==== Record excerpts ====
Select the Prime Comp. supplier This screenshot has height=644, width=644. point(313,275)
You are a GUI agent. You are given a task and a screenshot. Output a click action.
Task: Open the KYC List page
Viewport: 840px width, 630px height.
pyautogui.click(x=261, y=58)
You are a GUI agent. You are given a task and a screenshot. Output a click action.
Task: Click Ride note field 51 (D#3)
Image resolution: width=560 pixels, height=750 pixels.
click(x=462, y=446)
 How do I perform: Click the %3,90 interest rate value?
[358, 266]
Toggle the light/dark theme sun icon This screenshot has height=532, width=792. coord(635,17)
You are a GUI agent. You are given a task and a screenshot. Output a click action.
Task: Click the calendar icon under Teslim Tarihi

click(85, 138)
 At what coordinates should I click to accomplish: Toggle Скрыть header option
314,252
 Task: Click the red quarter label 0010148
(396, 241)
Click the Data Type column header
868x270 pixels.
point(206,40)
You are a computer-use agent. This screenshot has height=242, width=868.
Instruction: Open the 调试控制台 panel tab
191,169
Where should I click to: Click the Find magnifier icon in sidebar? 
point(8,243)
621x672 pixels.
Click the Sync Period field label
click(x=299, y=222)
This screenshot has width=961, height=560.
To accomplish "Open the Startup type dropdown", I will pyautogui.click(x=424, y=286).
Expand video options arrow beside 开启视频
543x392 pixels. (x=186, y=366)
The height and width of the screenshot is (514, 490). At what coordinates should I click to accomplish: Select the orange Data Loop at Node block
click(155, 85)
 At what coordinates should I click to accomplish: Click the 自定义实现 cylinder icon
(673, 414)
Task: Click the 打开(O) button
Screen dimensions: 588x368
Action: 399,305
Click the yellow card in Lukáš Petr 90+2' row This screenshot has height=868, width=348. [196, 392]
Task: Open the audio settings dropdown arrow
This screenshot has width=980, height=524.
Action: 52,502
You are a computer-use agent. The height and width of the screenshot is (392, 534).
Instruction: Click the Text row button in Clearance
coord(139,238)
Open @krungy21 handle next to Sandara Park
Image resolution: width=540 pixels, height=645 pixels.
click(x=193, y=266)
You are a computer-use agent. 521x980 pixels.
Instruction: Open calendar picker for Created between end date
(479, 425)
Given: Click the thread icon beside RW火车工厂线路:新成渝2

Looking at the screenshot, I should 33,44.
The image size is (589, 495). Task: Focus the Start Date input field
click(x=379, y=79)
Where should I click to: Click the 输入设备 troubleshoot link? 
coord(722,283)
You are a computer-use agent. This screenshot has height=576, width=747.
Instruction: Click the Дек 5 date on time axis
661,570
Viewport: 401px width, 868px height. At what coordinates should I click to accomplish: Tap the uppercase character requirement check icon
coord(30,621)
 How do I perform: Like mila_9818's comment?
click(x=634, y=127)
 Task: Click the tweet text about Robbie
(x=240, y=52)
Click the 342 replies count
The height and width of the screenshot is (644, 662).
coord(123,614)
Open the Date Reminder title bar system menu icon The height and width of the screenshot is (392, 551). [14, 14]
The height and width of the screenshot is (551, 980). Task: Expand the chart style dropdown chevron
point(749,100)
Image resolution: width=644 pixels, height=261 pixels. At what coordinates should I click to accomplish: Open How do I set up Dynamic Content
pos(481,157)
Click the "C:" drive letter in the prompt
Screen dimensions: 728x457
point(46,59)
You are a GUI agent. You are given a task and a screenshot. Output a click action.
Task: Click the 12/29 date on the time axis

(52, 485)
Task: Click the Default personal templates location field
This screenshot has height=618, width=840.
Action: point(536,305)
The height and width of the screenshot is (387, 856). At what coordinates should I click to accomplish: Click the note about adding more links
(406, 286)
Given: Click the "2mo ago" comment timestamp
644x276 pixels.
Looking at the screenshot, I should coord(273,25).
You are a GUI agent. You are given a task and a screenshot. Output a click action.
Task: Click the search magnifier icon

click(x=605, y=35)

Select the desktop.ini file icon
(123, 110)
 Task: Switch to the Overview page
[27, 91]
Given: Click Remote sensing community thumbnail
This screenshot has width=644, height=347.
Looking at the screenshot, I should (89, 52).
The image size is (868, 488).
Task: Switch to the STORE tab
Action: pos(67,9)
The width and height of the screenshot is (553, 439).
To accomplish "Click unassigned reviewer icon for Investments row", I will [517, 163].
====
§ Instructions to follow
Please restate the material above, word for word and in full.

§ Exercise output
Select the Prime Comp. supplier This screenshot has height=644, width=644. point(313,275)
You are a GUI agent. You are given a task and a screenshot. Output a click action.
Task: Open the KYC List page
Viewport: 840px width, 630px height.
pyautogui.click(x=261, y=58)
You are a GUI agent. You are given a task and a screenshot. Output a click action.
Task: Click Ride note field 51 (D#3)
Image resolution: width=560 pixels, height=750 pixels.
click(x=462, y=446)
 How do I perform: Click the %3,90 interest rate value?
[358, 266]
Toggle the light/dark theme sun icon This screenshot has height=532, width=792. coord(635,17)
You are a GUI agent. You are given a task and a screenshot. Output a click action.
Task: Click the calendar icon under Teslim Tarihi

click(85, 138)
 At what coordinates should I click to accomplish: Toggle Скрыть header option
314,252
 Task: Click the red quarter label 0010148
(396, 241)
Click the Data Type column header
868x270 pixels.
point(206,40)
You are a computer-use agent. This screenshot has height=242, width=868.
Instruction: Open the 调试控制台 panel tab
191,169
Where should I click to: Click the Find magnifier icon in sidebar? 
point(8,243)
621x672 pixels.
Click the Sync Period field label
click(x=299, y=222)
This screenshot has width=961, height=560.
To accomplish "Open the Startup type dropdown", I will pyautogui.click(x=424, y=286).
Expand video options arrow beside 开启视频
543x392 pixels. (x=186, y=366)
The height and width of the screenshot is (514, 490). At what coordinates should I click to accomplish: Select the orange Data Loop at Node block
click(155, 85)
 At what coordinates should I click to accomplish: Click the 自定义实现 cylinder icon
(673, 414)
Task: Click the 打开(O) button
Screen dimensions: 588x368
Action: 399,305
Click the yellow card in Lukáš Petr 90+2' row This screenshot has height=868, width=348. [196, 392]
Task: Open the audio settings dropdown arrow
This screenshot has width=980, height=524.
Action: 52,502
You are a computer-use agent. The height and width of the screenshot is (392, 534).
Instruction: Click the Text row button in Clearance
coord(139,238)
Open @krungy21 handle next to Sandara Park
Image resolution: width=540 pixels, height=645 pixels.
click(x=193, y=266)
You are a computer-use agent. 521x980 pixels.
Instruction: Open calendar picker for Created between end date
(479, 425)
Given: Click the thread icon beside RW火车工厂线路:新成渝2

Looking at the screenshot, I should 33,44.
The image size is (589, 495). Task: Focus the Start Date input field
click(x=379, y=79)
Where should I click to: Click the 输入设备 troubleshoot link? 
coord(722,283)
You are a computer-use agent. This screenshot has height=576, width=747.
Instruction: Click the Дек 5 date on time axis
661,570
Viewport: 401px width, 868px height. At what coordinates should I click to accomplish: Tap the uppercase character requirement check icon
coord(30,621)
 How do I perform: Like mila_9818's comment?
click(x=634, y=127)
 Task: Click the tweet text about Robbie
(x=240, y=52)
Click the 342 replies count
The height and width of the screenshot is (644, 662).
coord(123,614)
Open the Date Reminder title bar system menu icon The height and width of the screenshot is (392, 551). [14, 14]
The height and width of the screenshot is (551, 980). Task: Expand the chart style dropdown chevron
point(749,100)
Image resolution: width=644 pixels, height=261 pixels. At what coordinates should I click to accomplish: Open How do I set up Dynamic Content
pos(481,157)
Click the "C:" drive letter in the prompt
Screen dimensions: 728x457
point(46,59)
You are a GUI agent. You are given a task and a screenshot. Output a click action.
Task: Click the 12/29 date on the time axis

(52, 485)
Task: Click the Default personal templates location field
This screenshot has height=618, width=840.
Action: point(536,305)
The height and width of the screenshot is (387, 856). At what coordinates should I click to accomplish: Click the note about adding more links
(406, 286)
Given: Click the "2mo ago" comment timestamp
644x276 pixels.
Looking at the screenshot, I should coord(273,25).
You are a GUI agent. You are given a task and a screenshot. Output a click action.
Task: Click the search magnifier icon

click(x=605, y=35)

Select the desktop.ini file icon
(123, 110)
 Task: Switch to the Overview page
[27, 91]
Given: Click Remote sensing community thumbnail
This screenshot has width=644, height=347.
Looking at the screenshot, I should (89, 52).
The image size is (868, 488).
Task: Switch to the STORE tab
Action: pos(67,9)
The width and height of the screenshot is (553, 439).
To accomplish "Click unassigned reviewer icon for Investments row", I will [517, 163].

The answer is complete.